Le gène muté entraîne la cardiopathie sérieuse dans les nouveaux-nés

L'organisme de recherche de professeur Manfred Kilimann au service de la cellule et de la biologie moléculaire a élucidé l'origine génétique d'une cardiopathie sévère dans les enfants nouveau-nés. Ce résultat sera publié dans le numéro de juin du tourillon américain de la génétique humaine cette semaine.

Les myocardiopathies sont les maladies du tissu de muscle cardiaque et mènent souvent à l'insuffisance cardiaque. La plupart d'entre elles est congénitale et peut être provoquée par des anomalies du gène (mutations) affectant les protéines variées a eu besoin pour la contraction ou l'approvisionnement énergétique en coeur. Le sujet de la recherche de professeur Kilimann était un rare mais en particulier forme maligne de myocardiopathie : glycogenosis nonlysosomal congénital fatal de coeur (FCNHG). Les enfants avec cette maladie ont un coeur spectaculaire agrandi (5 fois le grammage normal) et l'arythmie, et meurent de l'insuffisance cardiaque et des complications respiratoires à quelques semaines d'âge.

La « première recherche biochimique avait attribué cette maladie à une défectuosité dans une enzyme de métabolisme énergétique, kinase de phosphorylase (Phk), mais quand nous avons analysé les gènes de Phk, nous les avons trouvés pour être normaux. L'explication moléculaire plus tôt de FCNHG était apparemment par erreur. Nous avons finalement eu l'idée d'examiner dans un autre gène, de la protéine kinase Ampère-activée (PRKAG2), qui est également impliquée dans le métabolisme énergétique et a été connue pour entraîner une myocardiopathie relative mais beaucoup plus douce qui se développe dans des patients de jeune ou de jeune adulte. En effet, dans plusieurs patients de différents pays nous avons trouvé exact la même mutation. En collaboration avec un laboratoire britannique, la protéine de mutant a été produite dans l'éprouvette, et avérée pour être modifiée beaucoup plus sévèrement dans ses propriétés moléculaires que les protéines de mutant des patients adultes ont décrit précédemment », dit Manfred Kilimann.
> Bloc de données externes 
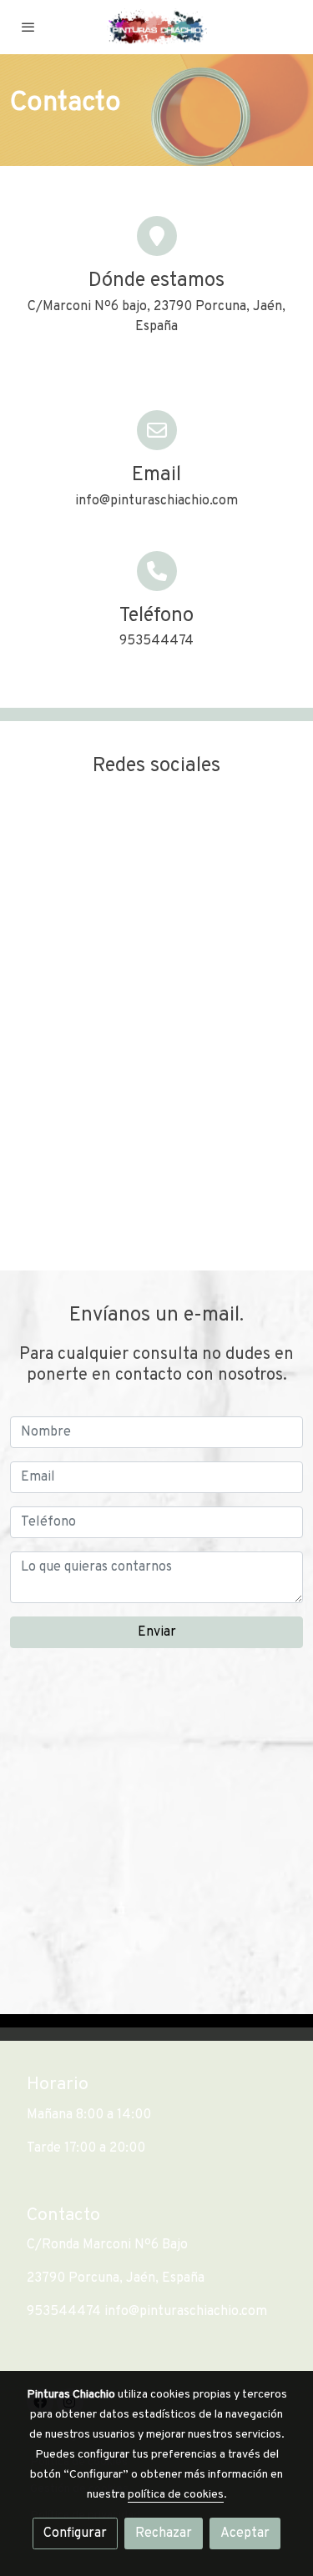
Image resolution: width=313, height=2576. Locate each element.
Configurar (75, 2533)
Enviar (157, 1632)
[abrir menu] (28, 26)
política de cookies (176, 2495)
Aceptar (245, 2533)
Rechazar (163, 2533)
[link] (157, 27)
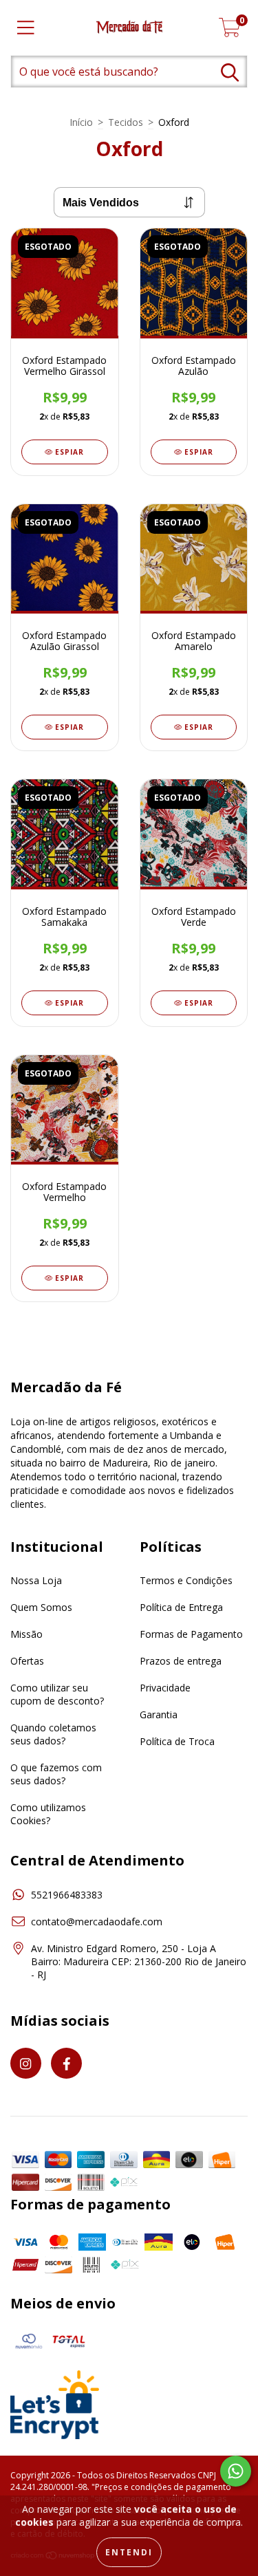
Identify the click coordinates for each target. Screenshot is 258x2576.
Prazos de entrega (181, 1660)
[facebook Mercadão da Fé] (66, 2063)
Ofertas (27, 1660)
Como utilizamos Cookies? (48, 1814)
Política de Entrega (181, 1607)
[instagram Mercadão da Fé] (25, 2063)
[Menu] (25, 28)
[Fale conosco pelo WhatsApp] (235, 2471)
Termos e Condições (186, 1580)
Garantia (159, 1714)
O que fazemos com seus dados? (56, 1774)
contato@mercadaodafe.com (96, 1921)
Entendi (129, 2552)
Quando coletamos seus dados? (53, 1734)
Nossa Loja (36, 1580)
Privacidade (165, 1687)
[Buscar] (230, 72)
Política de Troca (177, 1741)
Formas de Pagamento (191, 1634)
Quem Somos (41, 1607)
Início (81, 122)
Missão (26, 1634)
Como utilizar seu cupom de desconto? (57, 1694)
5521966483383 (67, 1894)
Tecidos (125, 122)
Ces découvertes n'ont des conséquences thérapeutiques pas immédiates dans cette maladie sévère, pour laquelle il n'y a aucun remède connu autre qu'une transplantation cardiaque. Cependant, elles rendent le diagnostic, le pronostic et le conseil génétique beaucoup plus fiables. Une conclusion importante de ces études est que la mutation de FCNHG surgit toujours neuf. Les parents d'un enfant avec cette mutation peuvent pour cette raison être donnés le conseil de rassurer que le risque de avoir un autre enfant affecté est très inférieur. D'ailleurs, les résultats ont des implications bien au-delà de FCNHG. la protéine kinase Ampère-activée est également impliquée dans l'infarctus cardiaque et le diabète de type 2, et est pour cette raison un objectif potentiel important de médicament dans ces maladies répandues. Comprenant sa structure moléculaire et fonctionnant, à laquelle ces études ont contribué, est prévu faciliter le développement de médicament.

« Résoudre l'énigme de FCNHG a exigé beaucoup d'effort et de détermination. Nous avons travaillé à lui pendant 12 années, analysant 11 gènes, en collaboration avec des associés en à l'Allemagne, à la Grande-Bretagne et aux Etats-Unis. Après avoir fissuré finalement le problème est une expérience très rewarding pour moi, étant un scientifique et un médecin ».